### Data lines:

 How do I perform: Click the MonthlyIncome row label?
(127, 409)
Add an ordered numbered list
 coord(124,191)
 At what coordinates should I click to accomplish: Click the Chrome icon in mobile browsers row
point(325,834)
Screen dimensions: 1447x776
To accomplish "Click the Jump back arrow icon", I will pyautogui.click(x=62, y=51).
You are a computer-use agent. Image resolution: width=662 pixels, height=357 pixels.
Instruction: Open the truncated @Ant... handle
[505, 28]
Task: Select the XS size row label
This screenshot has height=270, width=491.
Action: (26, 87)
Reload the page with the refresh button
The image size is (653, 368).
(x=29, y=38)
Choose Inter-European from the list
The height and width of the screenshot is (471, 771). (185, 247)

* * *

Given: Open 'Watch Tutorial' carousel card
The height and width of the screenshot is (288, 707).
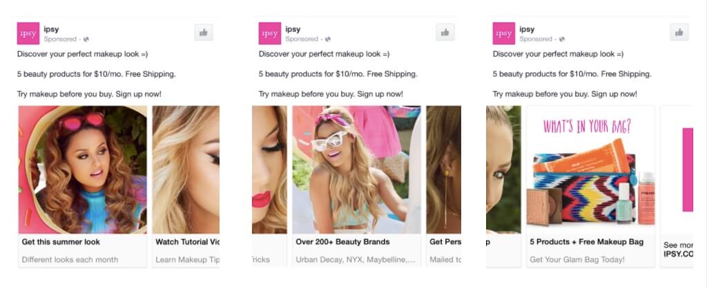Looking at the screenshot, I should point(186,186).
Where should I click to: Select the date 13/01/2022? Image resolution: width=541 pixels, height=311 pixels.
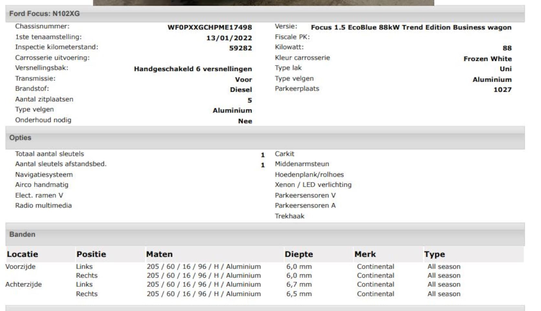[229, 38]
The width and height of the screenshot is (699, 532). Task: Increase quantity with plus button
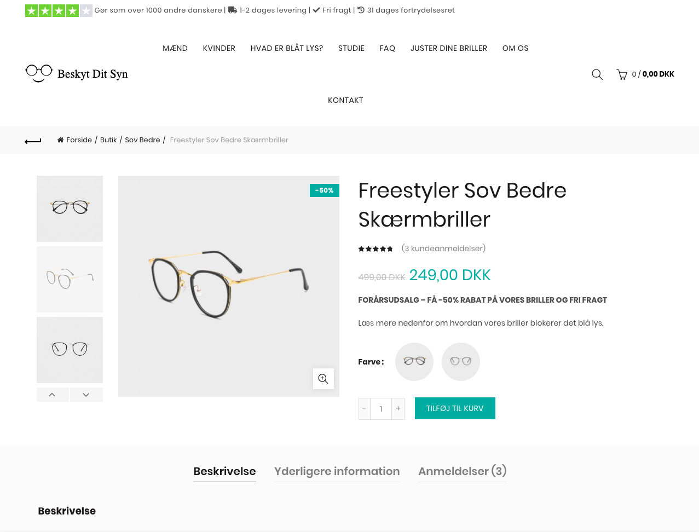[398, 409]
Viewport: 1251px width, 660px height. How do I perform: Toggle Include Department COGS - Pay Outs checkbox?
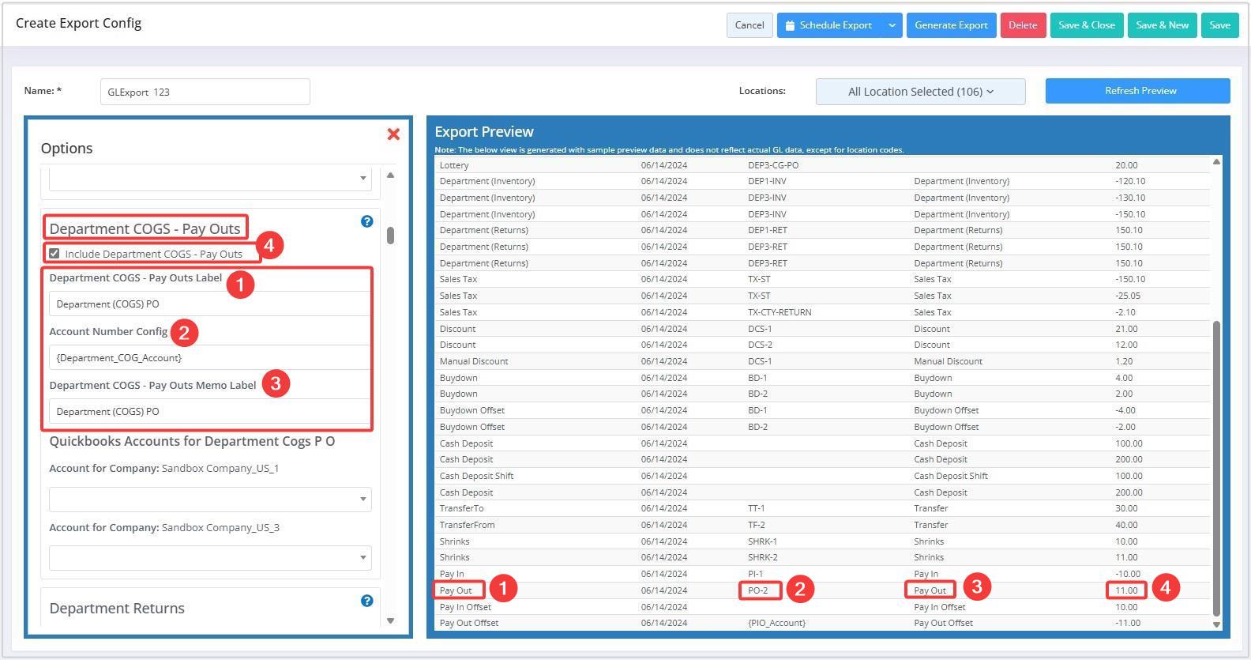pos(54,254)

* * *

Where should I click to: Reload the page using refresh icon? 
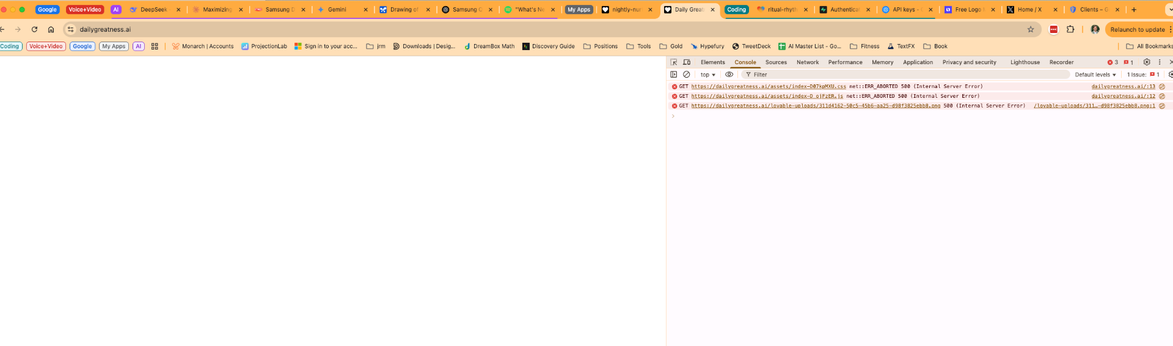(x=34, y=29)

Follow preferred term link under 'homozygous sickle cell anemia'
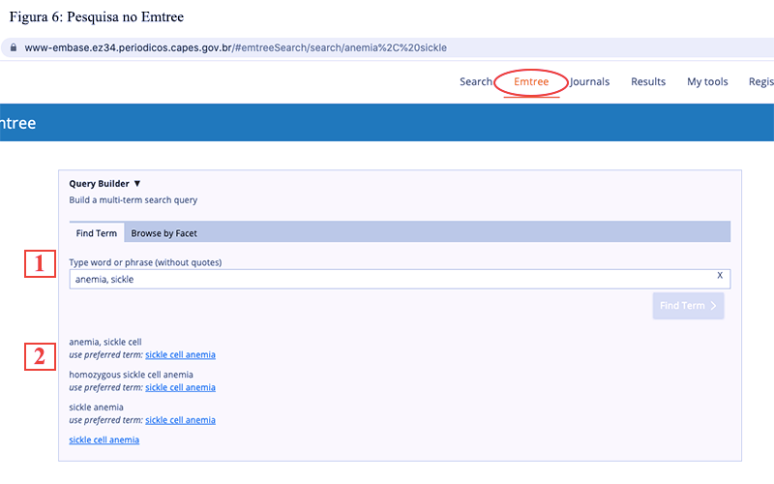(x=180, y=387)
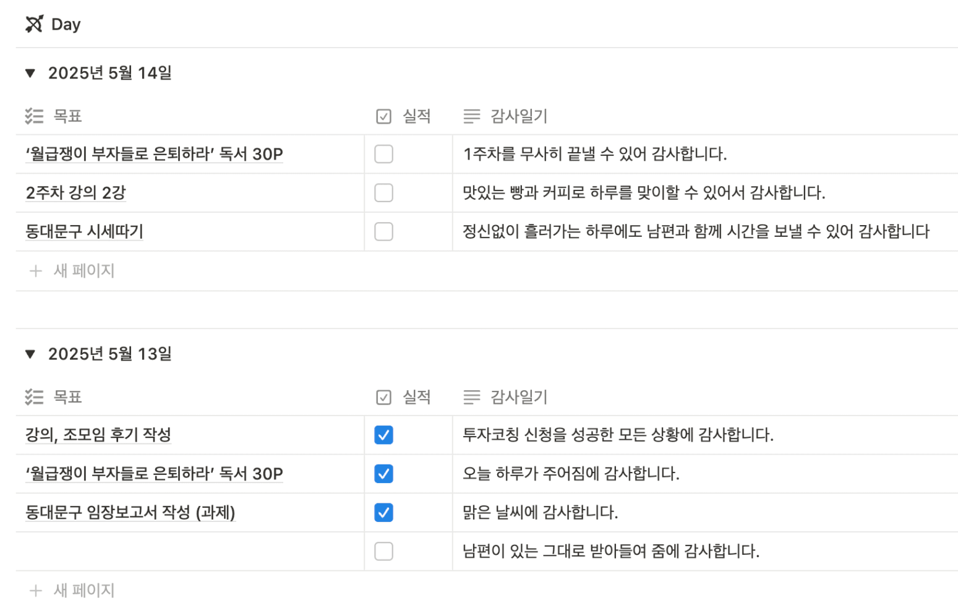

### Task to carry out:
Transcribe the listing from the line with "The width and" to the line with "pos(54,254)", both included, and omit the pictures.

### Task output:
The width and height of the screenshot is (699, 532). Task: Increase quantity with plus button
[398, 409]
Viewport: 1251px width, 660px height. How do I perform: Toggle Include Department COGS - Pay Outs checkbox?
pos(54,254)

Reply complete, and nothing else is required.